Top of Information provided

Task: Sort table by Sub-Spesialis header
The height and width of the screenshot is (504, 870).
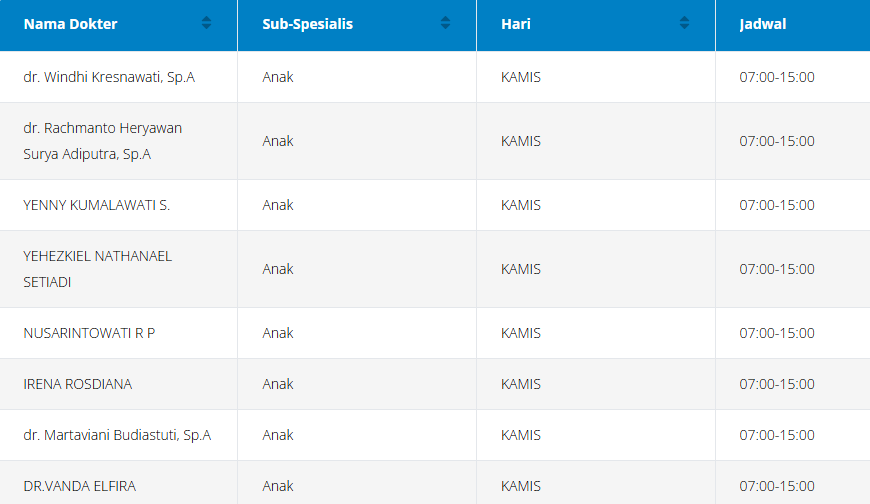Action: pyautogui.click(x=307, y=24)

Bottom of Information provided
Top of Information provided

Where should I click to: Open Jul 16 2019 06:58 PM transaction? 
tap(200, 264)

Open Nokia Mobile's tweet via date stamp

Bottom of Information provided

▶ [Task statement]
Print the lines above from the one with "Where should I" through the one with "Open Nokia Mobile's tweet via date stamp", both included, exactly as written and nothing more.

▶ [Response below]
Where should I click to: Open Jul 16 2019 06:58 PM transaction? 
tap(200, 264)

Open Nokia Mobile's tweet via date stamp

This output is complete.